[Dataset items]
--- START ---

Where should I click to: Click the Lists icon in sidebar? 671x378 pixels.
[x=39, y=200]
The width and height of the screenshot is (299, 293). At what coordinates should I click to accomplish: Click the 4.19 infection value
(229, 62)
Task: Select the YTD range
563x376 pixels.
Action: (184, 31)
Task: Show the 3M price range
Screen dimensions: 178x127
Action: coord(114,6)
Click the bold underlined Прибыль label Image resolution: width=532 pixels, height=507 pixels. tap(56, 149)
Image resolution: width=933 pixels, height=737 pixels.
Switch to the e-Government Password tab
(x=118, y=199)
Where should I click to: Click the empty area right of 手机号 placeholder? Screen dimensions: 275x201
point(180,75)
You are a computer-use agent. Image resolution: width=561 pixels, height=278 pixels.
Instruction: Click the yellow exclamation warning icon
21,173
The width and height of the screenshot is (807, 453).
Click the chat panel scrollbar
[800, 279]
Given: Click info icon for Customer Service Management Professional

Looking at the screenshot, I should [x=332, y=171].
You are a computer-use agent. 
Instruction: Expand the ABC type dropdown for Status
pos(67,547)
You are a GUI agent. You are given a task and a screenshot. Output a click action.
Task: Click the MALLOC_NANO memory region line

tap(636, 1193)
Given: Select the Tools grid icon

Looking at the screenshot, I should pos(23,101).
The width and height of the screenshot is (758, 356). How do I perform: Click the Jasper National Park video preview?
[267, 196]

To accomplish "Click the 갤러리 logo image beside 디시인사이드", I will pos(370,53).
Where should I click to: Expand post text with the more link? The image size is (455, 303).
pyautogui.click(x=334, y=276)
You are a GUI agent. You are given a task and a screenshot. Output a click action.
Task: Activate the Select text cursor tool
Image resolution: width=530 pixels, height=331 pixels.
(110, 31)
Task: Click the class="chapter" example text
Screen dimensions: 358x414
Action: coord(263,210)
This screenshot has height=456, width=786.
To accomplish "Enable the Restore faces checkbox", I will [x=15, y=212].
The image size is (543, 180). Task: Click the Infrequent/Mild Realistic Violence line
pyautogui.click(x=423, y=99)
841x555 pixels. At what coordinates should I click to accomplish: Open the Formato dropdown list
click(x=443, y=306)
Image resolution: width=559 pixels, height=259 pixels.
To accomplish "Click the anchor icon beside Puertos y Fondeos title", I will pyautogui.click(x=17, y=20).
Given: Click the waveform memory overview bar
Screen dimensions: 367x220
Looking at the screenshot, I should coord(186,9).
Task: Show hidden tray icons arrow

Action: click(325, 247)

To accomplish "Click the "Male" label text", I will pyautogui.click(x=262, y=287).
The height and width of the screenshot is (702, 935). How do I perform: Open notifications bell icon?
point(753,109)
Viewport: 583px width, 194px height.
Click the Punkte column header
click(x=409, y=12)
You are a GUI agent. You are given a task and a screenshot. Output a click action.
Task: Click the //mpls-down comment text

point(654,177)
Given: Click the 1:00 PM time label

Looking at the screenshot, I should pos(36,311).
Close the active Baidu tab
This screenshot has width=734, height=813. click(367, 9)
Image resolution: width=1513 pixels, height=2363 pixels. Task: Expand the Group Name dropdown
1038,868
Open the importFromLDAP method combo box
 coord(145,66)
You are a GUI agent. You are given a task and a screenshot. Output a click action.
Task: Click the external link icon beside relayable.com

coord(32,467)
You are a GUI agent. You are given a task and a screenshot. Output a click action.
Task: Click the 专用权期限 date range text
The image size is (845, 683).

--- END ---

▶ _Your instructions_
Retype the entries one by one, exactly.

▶ _Result_
Where should I click to: Click the Lists icon in sidebar? 671x378 pixels.
[x=39, y=200]
The width and height of the screenshot is (299, 293). At what coordinates should I click to accomplish: Click the 4.19 infection value
(229, 62)
Task: Select the YTD range
563x376 pixels.
Action: (184, 31)
Task: Show the 3M price range
Screen dimensions: 178x127
Action: coord(114,6)
Click the bold underlined Прибыль label Image resolution: width=532 pixels, height=507 pixels. tap(56, 149)
Image resolution: width=933 pixels, height=737 pixels.
Switch to the e-Government Password tab
(x=118, y=199)
Where should I click to: Click the empty area right of 手机号 placeholder? Screen dimensions: 275x201
point(180,75)
You are a computer-use agent. Image resolution: width=561 pixels, height=278 pixels.
Instruction: Click the yellow exclamation warning icon
21,173
The width and height of the screenshot is (807, 453).
Click the chat panel scrollbar
[800, 279]
Given: Click info icon for Customer Service Management Professional

Looking at the screenshot, I should [x=332, y=171].
You are a computer-use agent. 
Instruction: Expand the ABC type dropdown for Status
pos(67,547)
You are a GUI agent. You are given a task and a screenshot. Output a click action.
Task: Click the MALLOC_NANO memory region line

tap(636, 1193)
Given: Select the Tools grid icon

Looking at the screenshot, I should pos(23,101).
The width and height of the screenshot is (758, 356). How do I perform: Click the Jasper National Park video preview?
[267, 196]

To accomplish "Click the 갤러리 logo image beside 디시인사이드", I will pos(370,53).
Where should I click to: Expand post text with the more link? The image size is (455, 303).
pyautogui.click(x=334, y=276)
You are a GUI agent. You are given a task and a screenshot. Output a click action.
Task: Activate the Select text cursor tool
Image resolution: width=530 pixels, height=331 pixels.
(110, 31)
Task: Click the class="chapter" example text
Screen dimensions: 358x414
Action: coord(263,210)
This screenshot has height=456, width=786.
To accomplish "Enable the Restore faces checkbox", I will [x=15, y=212].
The image size is (543, 180). Task: Click the Infrequent/Mild Realistic Violence line
pyautogui.click(x=423, y=99)
841x555 pixels. At what coordinates should I click to accomplish: Open the Formato dropdown list
click(x=443, y=306)
Image resolution: width=559 pixels, height=259 pixels.
To accomplish "Click the anchor icon beside Puertos y Fondeos title", I will pyautogui.click(x=17, y=20).
Given: Click the waveform memory overview bar
Screen dimensions: 367x220
Looking at the screenshot, I should coord(186,9).
Task: Show hidden tray icons arrow

Action: click(325, 247)

To accomplish "Click the "Male" label text", I will pyautogui.click(x=262, y=287).
The height and width of the screenshot is (702, 935). How do I perform: Open notifications bell icon?
point(753,109)
Viewport: 583px width, 194px height.
Click the Punkte column header
click(x=409, y=12)
You are a GUI agent. You are given a task and a screenshot. Output a click action.
Task: Click the //mpls-down comment text

point(654,177)
Given: Click the 1:00 PM time label

Looking at the screenshot, I should pos(36,311).
Close the active Baidu tab
This screenshot has width=734, height=813. click(367, 9)
Image resolution: width=1513 pixels, height=2363 pixels. Task: Expand the Group Name dropdown
1038,868
Open the importFromLDAP method combo box
 coord(145,66)
You are a GUI agent. You are given a task and a screenshot. Output a click action.
Task: Click the external link icon beside relayable.com

coord(32,467)
You are a GUI agent. You are given a task and a screenshot. Output a click action.
Task: Click the 专用权期限 date range text
The image size is (845, 683).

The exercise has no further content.